From the entries, copy each line that includes "scrollbar".

** Opening MATERIAL FOR THIS EXERCISE block **

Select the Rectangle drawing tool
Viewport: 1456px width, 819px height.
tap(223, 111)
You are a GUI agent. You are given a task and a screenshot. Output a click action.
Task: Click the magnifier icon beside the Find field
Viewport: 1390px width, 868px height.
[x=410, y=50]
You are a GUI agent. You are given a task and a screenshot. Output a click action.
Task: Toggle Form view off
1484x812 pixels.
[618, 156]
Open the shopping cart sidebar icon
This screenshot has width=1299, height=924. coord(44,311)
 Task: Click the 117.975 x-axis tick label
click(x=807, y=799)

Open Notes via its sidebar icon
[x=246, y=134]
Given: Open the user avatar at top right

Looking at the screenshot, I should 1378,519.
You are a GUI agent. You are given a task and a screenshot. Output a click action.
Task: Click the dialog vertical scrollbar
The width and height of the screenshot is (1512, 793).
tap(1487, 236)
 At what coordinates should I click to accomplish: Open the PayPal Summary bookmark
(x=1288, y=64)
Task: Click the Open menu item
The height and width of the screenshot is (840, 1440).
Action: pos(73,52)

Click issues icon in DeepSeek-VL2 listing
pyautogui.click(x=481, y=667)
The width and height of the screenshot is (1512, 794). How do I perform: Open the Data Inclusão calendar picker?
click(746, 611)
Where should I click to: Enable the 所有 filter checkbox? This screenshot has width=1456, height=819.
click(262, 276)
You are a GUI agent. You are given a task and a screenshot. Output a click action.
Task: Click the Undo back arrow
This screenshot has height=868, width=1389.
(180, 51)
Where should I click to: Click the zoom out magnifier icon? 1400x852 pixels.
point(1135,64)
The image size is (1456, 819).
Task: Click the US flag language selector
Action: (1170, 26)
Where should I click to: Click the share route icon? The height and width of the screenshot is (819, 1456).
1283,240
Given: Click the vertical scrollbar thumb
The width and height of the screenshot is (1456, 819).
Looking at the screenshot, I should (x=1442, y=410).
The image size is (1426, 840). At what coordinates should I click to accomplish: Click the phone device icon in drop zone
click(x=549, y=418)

** Closing MATERIAL FOR THIS EXERCISE block **

TASK RESPONSE:
Task: Click the dialog vertical scrollbar
Given: Click the vertical scrollbar thumb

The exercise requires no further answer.